START Data listing

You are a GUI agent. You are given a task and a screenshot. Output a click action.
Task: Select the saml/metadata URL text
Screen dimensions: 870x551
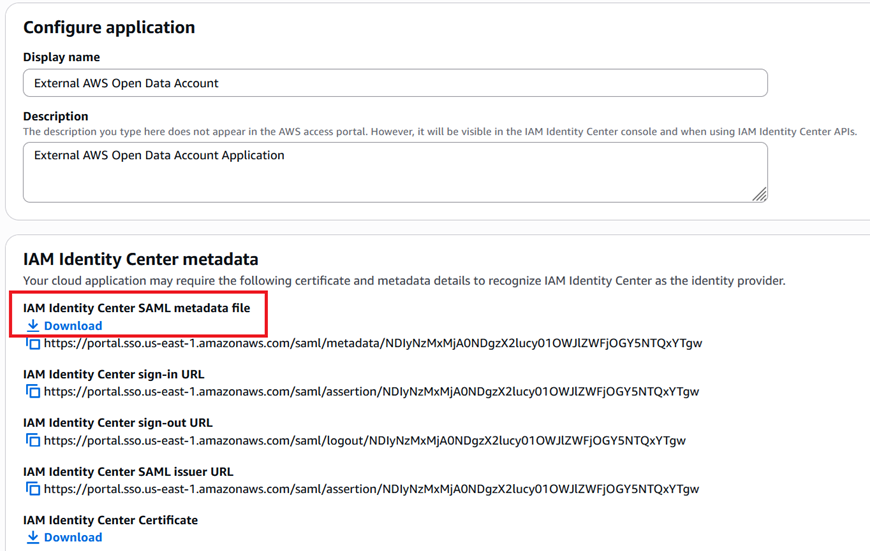(x=372, y=343)
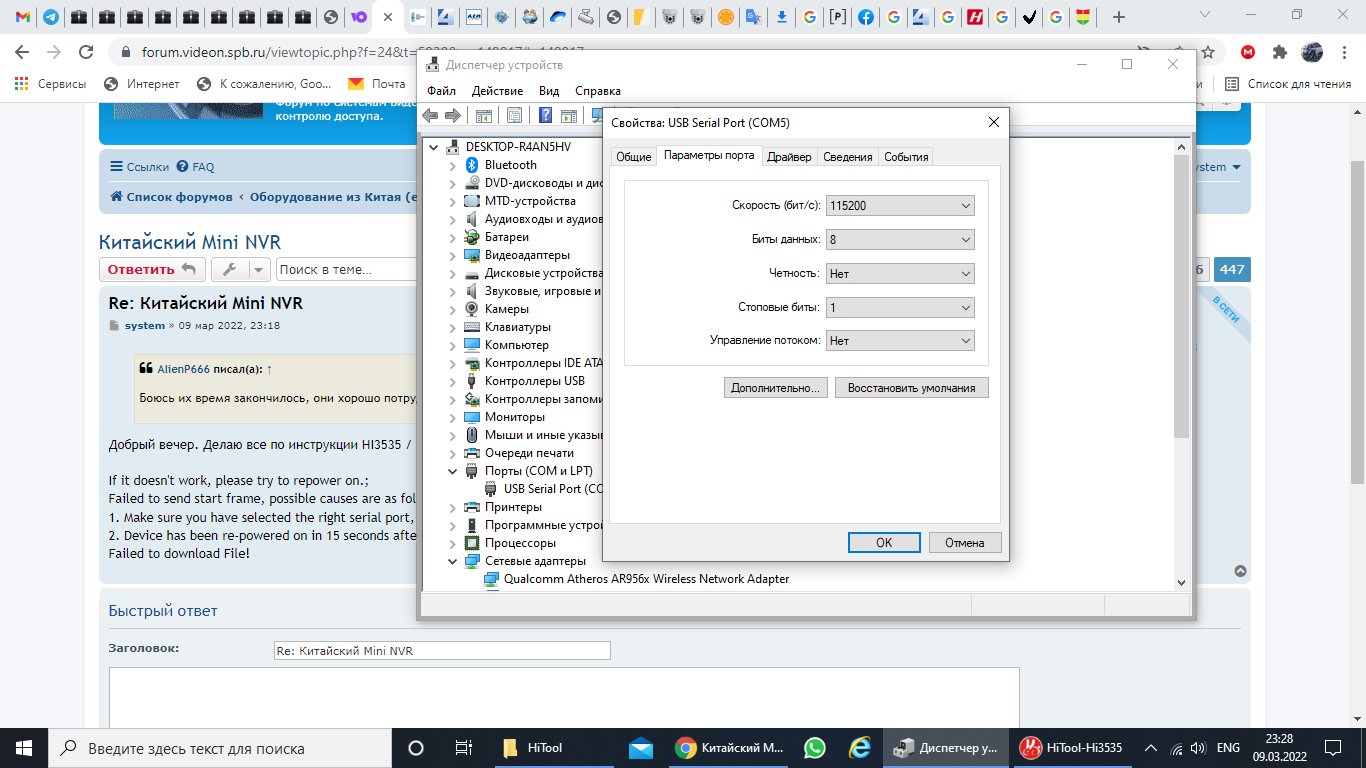This screenshot has width=1366, height=768.
Task: Open the data bits (Биты данных) dropdown
Action: 900,240
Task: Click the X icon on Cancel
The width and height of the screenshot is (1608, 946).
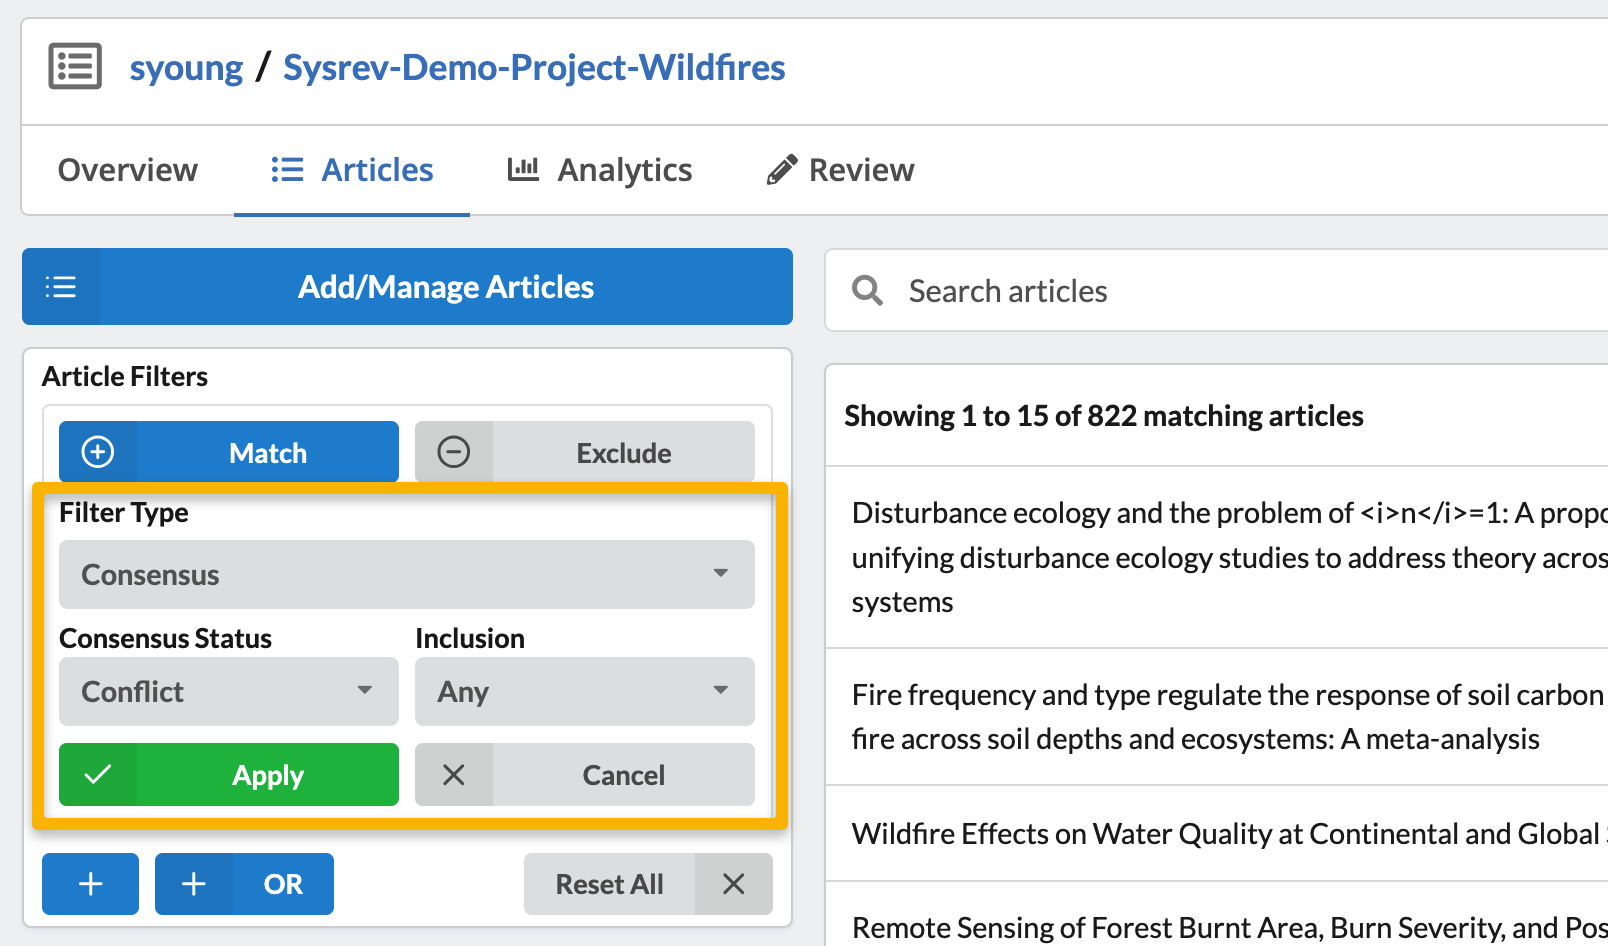Action: tap(454, 775)
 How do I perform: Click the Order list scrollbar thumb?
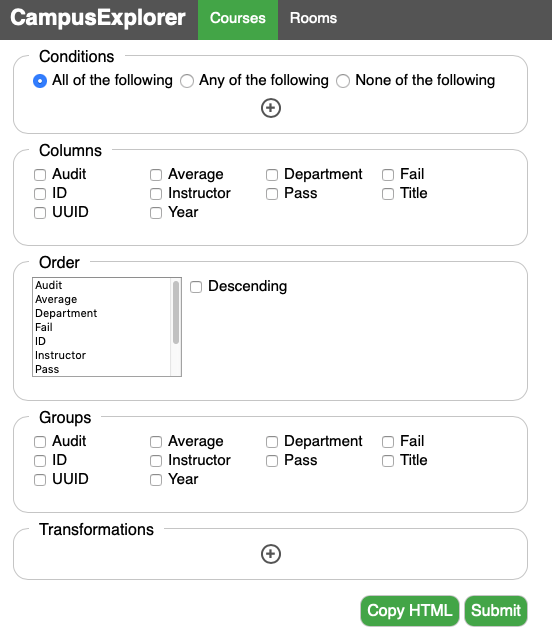coord(176,312)
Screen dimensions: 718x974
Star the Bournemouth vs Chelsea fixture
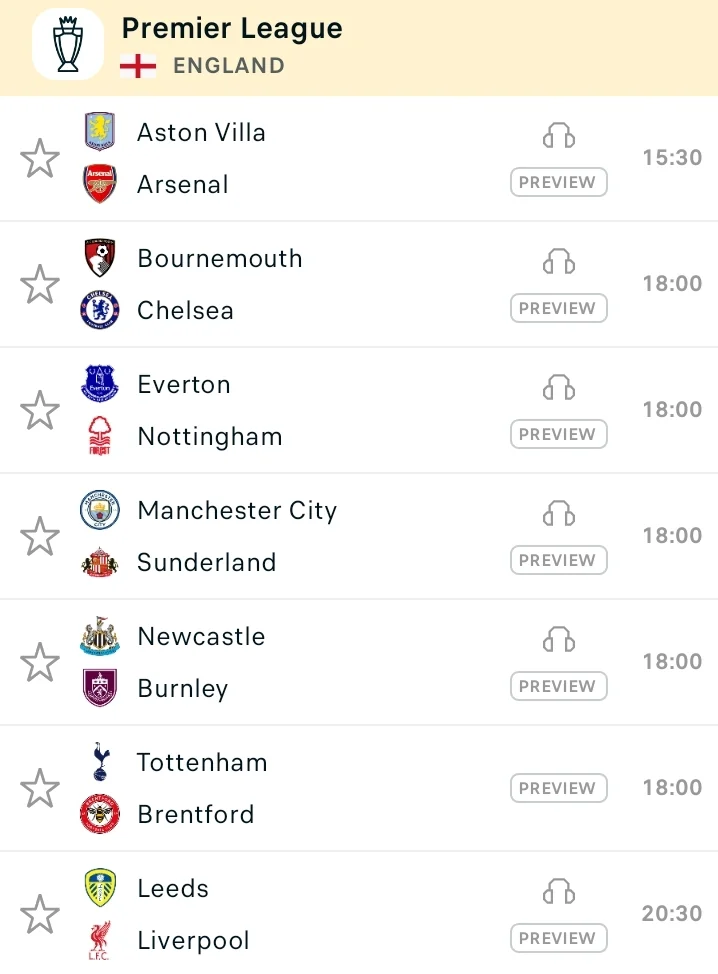tap(40, 285)
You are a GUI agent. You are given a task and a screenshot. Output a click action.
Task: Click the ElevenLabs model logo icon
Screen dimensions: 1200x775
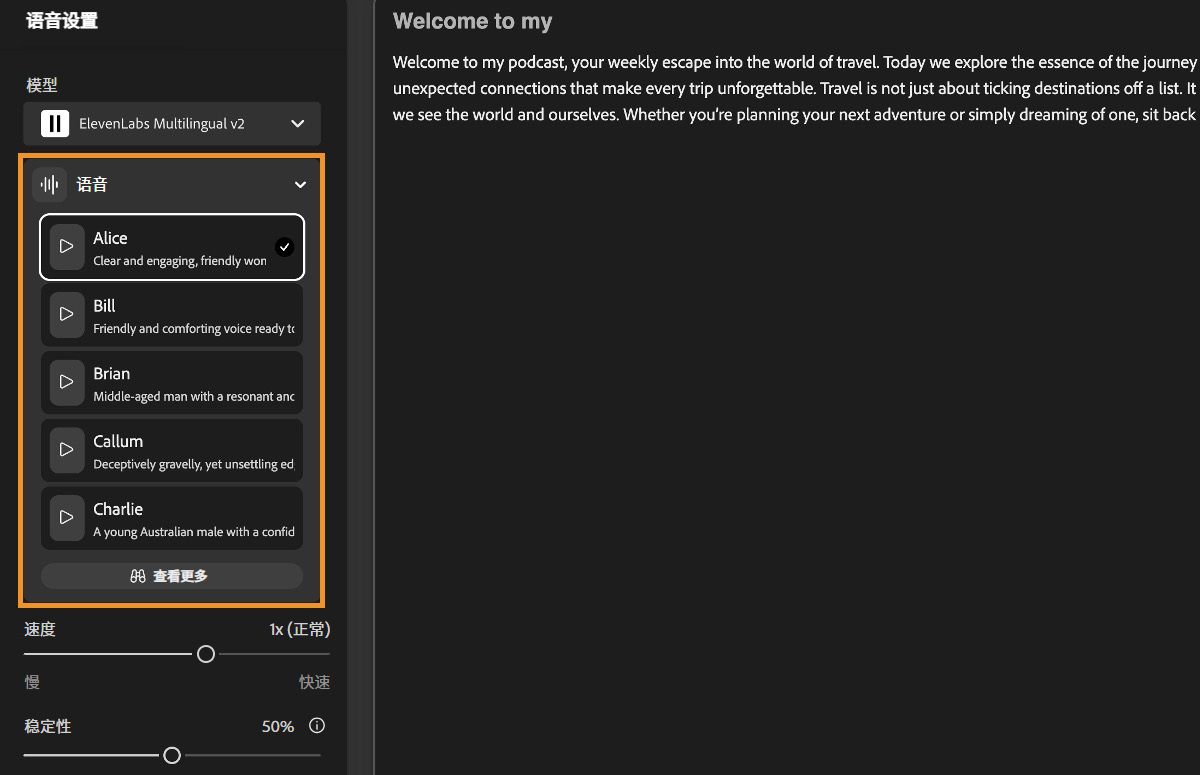(x=55, y=124)
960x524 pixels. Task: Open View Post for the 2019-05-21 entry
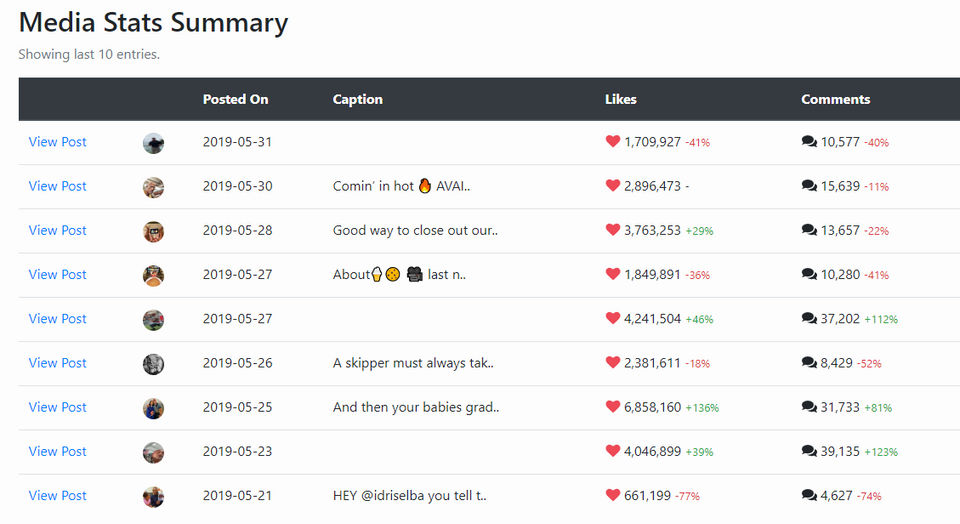click(x=58, y=495)
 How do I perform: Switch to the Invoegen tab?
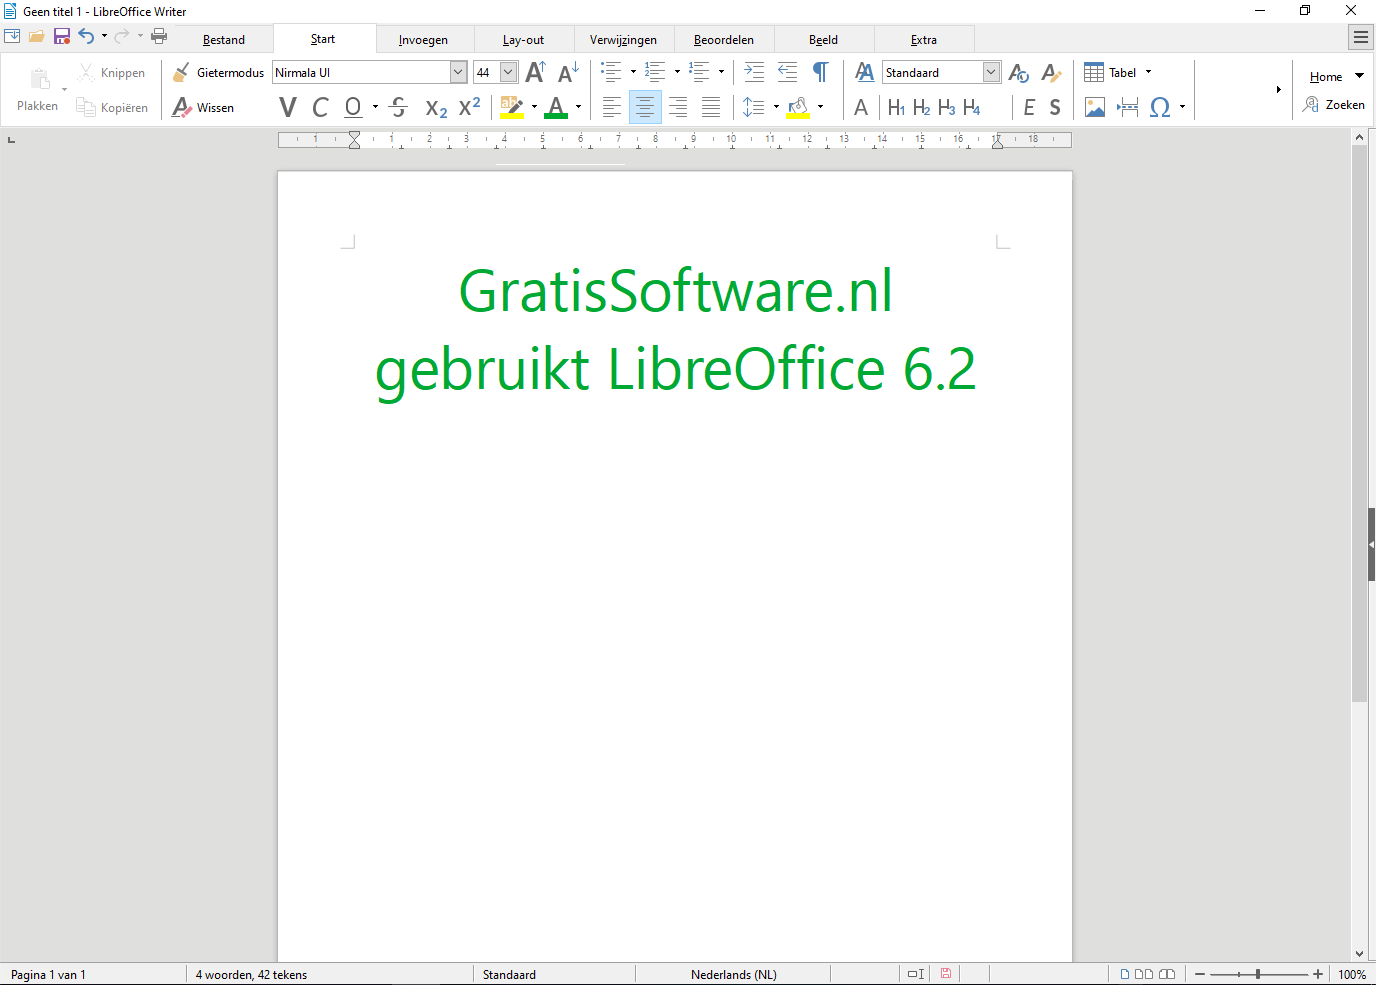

END Data listing

What is needed: Above, find the line holding "Task: Select the saml/metadata URL text" and the line holding "Task: Click the X icon on Cancel". Print exactly those two lines and every line between them, but no pictures.

Output of the task:
Task: Select the saml/metadata URL text
Screen dimensions: 870x551
(x=372, y=343)
This screenshot has width=1366, height=768.
Task: Open the data bits (Биты данных) dropdown
Action: 900,240
Task: Click the X icon on Cancel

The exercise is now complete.